Stella est réveillée au milieu de la nuit par son plus jeune enfant. Depuis sa fenêtre, elle voit une jeune fille se faire agresser et violer par un groupe de jeunes gens. Elle prévient la police mais la victime et les agresseurs disparaissent avant son arrivée. Alors qu’un des deux policiers pense à un simple règlement de comptes entre membres de gangs, Tommy, le second policier, la croit et entame des recherches pour retrouver la victime. Mais la parole de Stella, comme elle est autochtone, ne compte pas vraiment, ni les doutes de Tommy, métis, en proie au racisme de son co-équipier. En parallèle, le lecteur suit les voix de Cheryl, Lou et Paul, les trois femmes de la famille de la victime. Mais aussi de Phoenix, qui a fui un foyer pour adolescents ou encore d’Emily et de Zigwan, qui se retrouvent dans une fête de gang, et bien sûr celle de Tommy, le policier. Et il y a la voix que l’on n’entend pas mais qui recouvre toute cette banlieue de Winnipeg, celle de Koukoum, une grand-mère qui veille, écoute, comprend, avec toute sa bienveillance, l’entièreté d’une communauté.
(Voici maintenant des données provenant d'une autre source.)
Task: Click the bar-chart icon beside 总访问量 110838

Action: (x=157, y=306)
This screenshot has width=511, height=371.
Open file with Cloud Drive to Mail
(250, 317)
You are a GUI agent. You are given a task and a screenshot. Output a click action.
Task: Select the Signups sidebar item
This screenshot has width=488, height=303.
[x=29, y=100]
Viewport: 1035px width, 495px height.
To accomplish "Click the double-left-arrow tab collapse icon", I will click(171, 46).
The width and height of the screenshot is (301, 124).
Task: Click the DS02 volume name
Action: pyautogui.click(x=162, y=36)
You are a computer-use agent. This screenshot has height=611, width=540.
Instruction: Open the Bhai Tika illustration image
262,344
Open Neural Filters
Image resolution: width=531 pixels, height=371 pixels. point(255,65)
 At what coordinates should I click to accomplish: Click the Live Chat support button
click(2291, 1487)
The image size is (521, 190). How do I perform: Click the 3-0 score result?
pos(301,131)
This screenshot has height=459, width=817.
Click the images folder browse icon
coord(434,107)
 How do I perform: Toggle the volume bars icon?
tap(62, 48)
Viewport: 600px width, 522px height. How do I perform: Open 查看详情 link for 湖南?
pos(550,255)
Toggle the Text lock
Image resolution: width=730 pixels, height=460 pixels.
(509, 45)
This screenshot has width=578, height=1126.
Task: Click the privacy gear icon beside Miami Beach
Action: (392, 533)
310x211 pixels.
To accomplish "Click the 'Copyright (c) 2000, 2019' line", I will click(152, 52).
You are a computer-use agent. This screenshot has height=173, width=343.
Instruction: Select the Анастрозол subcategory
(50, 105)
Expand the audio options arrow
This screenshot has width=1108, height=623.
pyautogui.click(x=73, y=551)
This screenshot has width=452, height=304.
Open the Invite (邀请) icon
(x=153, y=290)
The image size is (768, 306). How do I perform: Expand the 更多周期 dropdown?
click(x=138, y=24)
À travers cette histoire de famille, de secrets, de mensonges, Katherena Vermette nous donne à entendre des voix de femmes autochtones qui subissent agressions, préjugés et mise en marge de la société. L’autrice met ainsi en lumière les difficultés de cette population à faire entendre une voix, leurs voix, dans une société canadienne pétrie de racisme à leur encontre. Si de plus en plus de romans abordent la question du traitement des autochtones au Canada, Les Femmes de North End apporte sa pierre à l’édifice en offrant au lecteur un roman fort, dur, brillant et malgré tout lumineux, tant les voix diverses qui nous sont données à lire témoignent d’une entraide, d’une solidarité mais également d’une résilience sans pareille.